:: Records to process

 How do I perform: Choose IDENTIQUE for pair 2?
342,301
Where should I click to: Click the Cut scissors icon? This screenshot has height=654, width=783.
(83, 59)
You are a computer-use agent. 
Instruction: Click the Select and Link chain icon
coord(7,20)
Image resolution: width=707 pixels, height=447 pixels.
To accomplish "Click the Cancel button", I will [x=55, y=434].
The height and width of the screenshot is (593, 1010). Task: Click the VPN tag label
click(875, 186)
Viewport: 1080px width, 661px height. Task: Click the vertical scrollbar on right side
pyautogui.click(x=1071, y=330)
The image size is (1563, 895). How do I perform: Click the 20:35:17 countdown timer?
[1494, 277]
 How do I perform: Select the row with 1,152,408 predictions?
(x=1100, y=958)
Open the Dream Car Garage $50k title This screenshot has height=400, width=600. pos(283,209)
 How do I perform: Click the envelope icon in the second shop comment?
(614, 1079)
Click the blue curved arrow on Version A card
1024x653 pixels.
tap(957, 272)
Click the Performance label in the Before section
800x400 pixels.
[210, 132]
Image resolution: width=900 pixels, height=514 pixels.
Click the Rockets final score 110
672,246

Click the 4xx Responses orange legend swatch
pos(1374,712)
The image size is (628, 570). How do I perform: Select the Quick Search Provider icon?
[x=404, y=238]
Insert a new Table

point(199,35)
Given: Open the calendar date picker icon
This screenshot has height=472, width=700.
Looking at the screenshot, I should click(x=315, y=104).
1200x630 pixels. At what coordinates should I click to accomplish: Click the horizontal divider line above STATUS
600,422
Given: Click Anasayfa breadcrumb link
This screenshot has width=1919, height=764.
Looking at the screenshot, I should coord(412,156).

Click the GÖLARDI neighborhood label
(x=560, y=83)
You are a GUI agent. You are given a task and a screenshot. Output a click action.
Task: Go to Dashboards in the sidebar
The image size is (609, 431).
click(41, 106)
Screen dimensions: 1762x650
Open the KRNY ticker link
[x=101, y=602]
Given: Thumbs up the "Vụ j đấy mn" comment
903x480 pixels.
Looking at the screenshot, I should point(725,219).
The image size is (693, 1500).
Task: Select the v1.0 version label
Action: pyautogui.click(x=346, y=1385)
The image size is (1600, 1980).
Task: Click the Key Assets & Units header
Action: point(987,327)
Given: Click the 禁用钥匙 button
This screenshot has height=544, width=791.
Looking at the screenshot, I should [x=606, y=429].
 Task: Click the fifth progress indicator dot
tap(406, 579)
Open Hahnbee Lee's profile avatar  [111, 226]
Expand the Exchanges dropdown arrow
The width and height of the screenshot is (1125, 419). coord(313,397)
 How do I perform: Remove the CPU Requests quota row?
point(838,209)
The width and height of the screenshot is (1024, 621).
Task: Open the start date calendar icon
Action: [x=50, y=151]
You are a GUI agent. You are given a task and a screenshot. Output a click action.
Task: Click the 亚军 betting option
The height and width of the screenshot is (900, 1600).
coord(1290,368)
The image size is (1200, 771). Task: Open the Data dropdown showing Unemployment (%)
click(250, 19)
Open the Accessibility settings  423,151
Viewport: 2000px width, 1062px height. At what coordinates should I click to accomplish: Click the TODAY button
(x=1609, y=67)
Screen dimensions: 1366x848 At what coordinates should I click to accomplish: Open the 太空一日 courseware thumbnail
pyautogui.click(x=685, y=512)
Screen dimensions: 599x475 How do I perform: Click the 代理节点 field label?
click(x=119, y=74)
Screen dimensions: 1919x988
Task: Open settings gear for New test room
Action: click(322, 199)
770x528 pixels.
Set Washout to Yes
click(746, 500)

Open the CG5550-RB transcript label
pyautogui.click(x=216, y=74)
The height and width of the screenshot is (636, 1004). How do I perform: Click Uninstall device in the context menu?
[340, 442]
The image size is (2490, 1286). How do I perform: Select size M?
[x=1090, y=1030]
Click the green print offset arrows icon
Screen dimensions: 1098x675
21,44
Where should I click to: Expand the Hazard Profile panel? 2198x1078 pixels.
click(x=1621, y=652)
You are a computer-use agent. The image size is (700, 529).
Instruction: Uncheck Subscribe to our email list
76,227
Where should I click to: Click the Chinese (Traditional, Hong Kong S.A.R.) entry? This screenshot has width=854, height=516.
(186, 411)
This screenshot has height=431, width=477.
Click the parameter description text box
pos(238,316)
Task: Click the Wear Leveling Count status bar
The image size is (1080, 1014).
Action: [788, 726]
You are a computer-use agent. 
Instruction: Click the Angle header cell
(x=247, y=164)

::::

Action item: Each line that holds the string "resolution" is to be copied from the entries above.

Reply to the exercise:
Image resolution: width=707 pixels, height=447 pixels.
Image resolution: width=900 pixels, height=514 pixels.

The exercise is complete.